I'm sure you've dealt with this before, so you know how much time is
lost to rolling these little pieces together when you need sample
data. My approach would be fairly simple: I'll spend time trolling
every django app I can find, looking at the models, and compile a
master list of types of data I see being stored. Then I'll create lazy
generators, tune them for performance, and present them to the world.
Each of those generators will also have associated template tags,
which will in turn make them an awesome tool for testing layouts, etc.

If you're throwing together a contact page, for example, you can have
your page showing a new name, address, etc etc on each page refresh,
allowing you to see first hand how your layout reacts to different
sets of data. So there's a good bit of synergy there for template
developers.

In short, I want these generators to have *qaulity*. They'll be
written as a stand-alone set of libraries which are then wrapped to
work with Django. I can see such a tool set as being useful to any
developer of any type of application, not just Django.

(On a side note: As with most of what I want to do here, there are
fast ways to implement these methods on the cheap for a given narrow
problem space. I want high quality, superbly written, easy-to-use
tools that can adapt to any problem space.)


Another major benefit: automated performance testing. Imagine a simple
interface where you tell django, "I want a performance test on view X.
Start with 100 records, and add 200 at a time and reload this view,
measuring speeds. When the view degrades to the point that it takes 5
seconds or more to return a result or we reach 500,000 iterations,
halt generation. Save to log 'perform.txt'."

When you run this test, first it automatically creates temporary
tables. Then it begins populating those tables, calling the given
function over and over and seeing how long it takes to return its
data, logging all the while. The system has to be able to look at a
view or method and figure out what parameters to pass it; when it
can't figure things out, it has to exit and request more information
from the programmer (ala when syncdb asks you to add a related_name).

All applications eventually break down as they scale up; figuring out
when your application will break and deciding on the acceptability of
that threshold is a major part of deploying production code. This
gives hard numbers in an area where many developers operate by "feel".
Add in automatic fuzz testing, validation testing, etc in this same
harness and you have a batteries-included method of testing almost
every aspect of your models *and* their associated views with no need
to write cumbersome boilerplate code.

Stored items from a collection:
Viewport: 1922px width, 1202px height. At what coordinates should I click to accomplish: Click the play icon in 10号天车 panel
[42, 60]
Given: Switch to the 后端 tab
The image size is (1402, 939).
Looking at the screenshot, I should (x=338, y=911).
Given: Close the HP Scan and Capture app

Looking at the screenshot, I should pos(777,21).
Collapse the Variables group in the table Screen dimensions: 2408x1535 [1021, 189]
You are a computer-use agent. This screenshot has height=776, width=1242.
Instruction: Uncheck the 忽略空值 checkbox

GIVEN INSTRUCTION 1:
In the Django test-data post, copy everything from "(On a side note: As" down to "test on view X.".
GIVEN INSTRUCTION 2:
Based on the Django test-data post, answer yes or no to each statement and quote the words that decide it. (a) The generators are to be written as stand-alone libraries that are then wrapped to work with Django. (b) The imagined performance test adds 100 records at a time. (c) When the system cannot work out what parameters to pass, it guesses default values.
GIVEN INSTRUCTION 3:
Go on with the Django test-data post, starting after its last sentence.

WRITTEN ANSWER 1:
(On a side note: As with most of what I want to do here, there are
fast ways to implement these methods on the cheap for a given narrow
problem space. I want high quality, superbly written, easy-to-use
tools that can adapt to any problem space.)


Another major benefit: automated performance testing. Imagine a simple
interface where you tell django, "I want a performance test on view X.

WRITTEN ANSWER 2:
(a) Yes: "They'll be written as a stand-alone set of libraries which are then wrapped to work with Django."
(b) No: "Start with 100 records, and add 200 at a time and reload this view"
(c) No: "when it can't figure things out, it has to exit and request more information from the programmer"

WRITTEN ANSWER 3:
Imagine I'm, say, a developer for an insurance company. I get an idea
that I could eliminate a lot of complexity by restructuring some
models, and it'll take two weeks to do it system-wide. The boss will
want some proof that it's worth it.

I log into the development server, restructure the models, and convert
just one view, perhaps a report. I define a batch script and feed it
to the batch creator. Django creates temporary tables and generates
sample data that uses the new structure, sidestepping the need to
massage the current data into a new form. And since I already had the
batch script for the old structure, I just copy that file and edit it,
saving even more time.

The automated testing finishes. With the new structure I get a 35%
performance gain with no loss in fidelity. I now have a set of hard
numbers to bring to my boss and all I spent was a couple of hours
throwing together the prototype.


So I guess my point is that you're right, just being able to insert
records isn't the major benefit or even *a* benefit. But by starting
there and building up and integrating, there starts to form a picture
of a simpler, faster, more robust way of defining and testing your
models right out of the box. Of testing the implications of complex of
relationships. Of being able to quickly restructure your models on a
test box. Prototypes can be made to dance in front of decision-makers
with ease.

From what I can see, most Django users don't have needs that complex.
Right now Django isn't being used for things like insurance issuance
very often. Why should that stop us from making it so? I think Django
is a wonderful tool and I want to see it grow into new problem spaces
so long as that growth doesn't compromise its core goals.


Thank you for your feedback, I want as much as possible. Tell me if
you still think I'm barking up the wrong tree; I certainly trust your
judgement. If so I'll write a proposal for object history, another
interesting problem to solve, and submit that. Temporal objects and
dual-axis time tracking always seemed like fun to me and I've already
implemented "effective" tracking in the past with undo/redo
functionality.

Regardless, I'm really sold on working with Django this summer.
Whatever you want me to work on, I'll work on it. It's no exaggeration
to say that Python and Django rekindled by love for programming and
jumpstarted my programming career. To me, it's like being a young
musician who's *paid* to jam with David Bowie. ;)


Thanks for your time!

-Jason L.

Jason Ledbetter

unread,
Apr 3, 2008, 1:18:29 PM4/3/08
to Django developers
> The main part of your application is something I'll think about some
> more, but I'm not really sure what development effort is involved there.

To address this particular point a little more:

My original proposal was lean on details, which is entirely my fault.
To be honest, I've never participated in something like this and I
didn't want to make a 30 page document for anyone to comb through if
the reaction to the great idea is "we don't want that". As my previous
reply indicates, I have no problem with writing at length. ;) I just
didn't know what balance to strike for this particular situation.

I erred a little too much on the side of summary and ended up
accenting the wrong aspects of my proposal. My apologies. That's why
dialogue like this is so useful.

As for development time, it's easy to underestimate the problem space
here because when a given programmer writes a script to generate
things like this, it's tedious but straight forward. A more generic
tool actually becomes rather complex to implement well.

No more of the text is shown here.